Sobre el tucumano Gregorio Aráoz de La Madrid.
“Pacheco y la campaña de Cuyo”, libro de 1927 de Ernesto Quesada (1858-1934), es un clásico de la historiografía argentina. En uno de sus capítulos, Quesada describe con entusiasmo al general Gregorio Aráoz de La Madrid, en 1841, es decir en un momento culminante de la vida del guerrero tucumano.
En ese momento, dice “era una figura legendaria, y sus proezas de valor fabuloso durante las campañas del Alto Perú, como sus combates durante el período de las convulsiones internas, le habían conquistado con justicia la fama de un héroe. No puede decirse de él que fuera político de alcances, ni militar genial: era sólo un Murat criollo, hombre que jamás conoció el miedo, soldado de un arrojo fantástico, guerrillero incomparable”.
En las batallas, se transfiguraba. “Mientras fue un simple oficial, nadie igualó sus méritos ni sobrepasó sus hazañas; era la encarnación misma del denuedo y del coraje”. Pero, apenas le tocó mandar, afirma Quesada, “sus desaciertos fueron sin cuento, porque provenían de sus cualidades mismas: había nacido para combatir, no para dirigir”.

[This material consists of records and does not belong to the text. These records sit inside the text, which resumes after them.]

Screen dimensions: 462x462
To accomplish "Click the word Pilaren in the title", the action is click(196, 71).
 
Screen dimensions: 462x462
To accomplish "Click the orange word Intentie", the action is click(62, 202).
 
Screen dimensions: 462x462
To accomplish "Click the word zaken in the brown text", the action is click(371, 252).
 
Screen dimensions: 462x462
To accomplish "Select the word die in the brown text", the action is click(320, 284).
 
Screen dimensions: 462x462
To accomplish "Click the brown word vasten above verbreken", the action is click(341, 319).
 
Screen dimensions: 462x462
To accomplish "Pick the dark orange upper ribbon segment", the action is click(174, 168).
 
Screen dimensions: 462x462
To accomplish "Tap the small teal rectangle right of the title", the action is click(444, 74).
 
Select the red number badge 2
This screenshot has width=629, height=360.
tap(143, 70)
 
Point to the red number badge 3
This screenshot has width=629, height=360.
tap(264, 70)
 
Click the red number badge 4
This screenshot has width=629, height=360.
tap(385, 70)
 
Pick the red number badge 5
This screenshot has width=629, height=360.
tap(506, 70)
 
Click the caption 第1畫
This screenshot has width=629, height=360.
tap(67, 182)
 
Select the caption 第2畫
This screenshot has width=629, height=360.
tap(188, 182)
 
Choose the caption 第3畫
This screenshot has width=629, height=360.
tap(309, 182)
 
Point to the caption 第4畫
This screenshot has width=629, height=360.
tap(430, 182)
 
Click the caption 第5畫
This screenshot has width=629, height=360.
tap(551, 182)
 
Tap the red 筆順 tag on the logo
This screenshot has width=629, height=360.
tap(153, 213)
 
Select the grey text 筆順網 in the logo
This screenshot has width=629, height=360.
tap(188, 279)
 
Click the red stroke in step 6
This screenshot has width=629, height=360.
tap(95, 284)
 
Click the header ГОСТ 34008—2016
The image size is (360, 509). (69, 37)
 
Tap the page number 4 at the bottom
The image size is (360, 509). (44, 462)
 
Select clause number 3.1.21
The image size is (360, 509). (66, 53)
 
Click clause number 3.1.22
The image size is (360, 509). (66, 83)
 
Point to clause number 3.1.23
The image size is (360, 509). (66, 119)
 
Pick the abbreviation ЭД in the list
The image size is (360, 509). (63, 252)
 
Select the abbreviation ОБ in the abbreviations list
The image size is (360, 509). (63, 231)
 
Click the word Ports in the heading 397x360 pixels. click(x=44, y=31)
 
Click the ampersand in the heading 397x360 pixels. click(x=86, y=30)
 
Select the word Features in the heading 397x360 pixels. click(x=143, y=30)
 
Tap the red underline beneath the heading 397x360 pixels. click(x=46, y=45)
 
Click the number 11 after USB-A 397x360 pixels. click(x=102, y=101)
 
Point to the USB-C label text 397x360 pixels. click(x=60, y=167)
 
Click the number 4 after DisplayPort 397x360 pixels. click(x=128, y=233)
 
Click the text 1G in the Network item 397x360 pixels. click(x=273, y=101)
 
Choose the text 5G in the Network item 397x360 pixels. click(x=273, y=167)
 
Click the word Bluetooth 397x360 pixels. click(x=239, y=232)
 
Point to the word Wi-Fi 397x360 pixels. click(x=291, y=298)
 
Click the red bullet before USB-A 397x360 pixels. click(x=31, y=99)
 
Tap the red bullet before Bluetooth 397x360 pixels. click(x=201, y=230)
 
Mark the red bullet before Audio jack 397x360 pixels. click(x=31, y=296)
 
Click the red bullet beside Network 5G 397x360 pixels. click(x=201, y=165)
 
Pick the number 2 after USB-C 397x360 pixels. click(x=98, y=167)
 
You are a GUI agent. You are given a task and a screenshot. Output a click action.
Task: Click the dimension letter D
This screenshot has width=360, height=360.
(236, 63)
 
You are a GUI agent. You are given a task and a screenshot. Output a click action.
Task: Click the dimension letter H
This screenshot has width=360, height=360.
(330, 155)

Era un militar que “no había tenido escuela, ni sabía de la táctica sino lo que su larga experiencia le impedía ignorar”. Aunque no desconocía la eficacia de la artillería ni el poder de la infantería, “para él el arma favorita era la lanza, y se arrojaba al frente de sus falanges históricas arrollando todo a su paso”.
En cuanto a su fisonomía, “era característica: nervioso hasta el extremo, ágil y vigoroso, poseía un físico de acero que desafiaba las fatigas y las privaciones”. El famoso baqueano Alico se asombraba ante ese temple, “para el cual no existían obstáculos en las cosas ni los hombres”.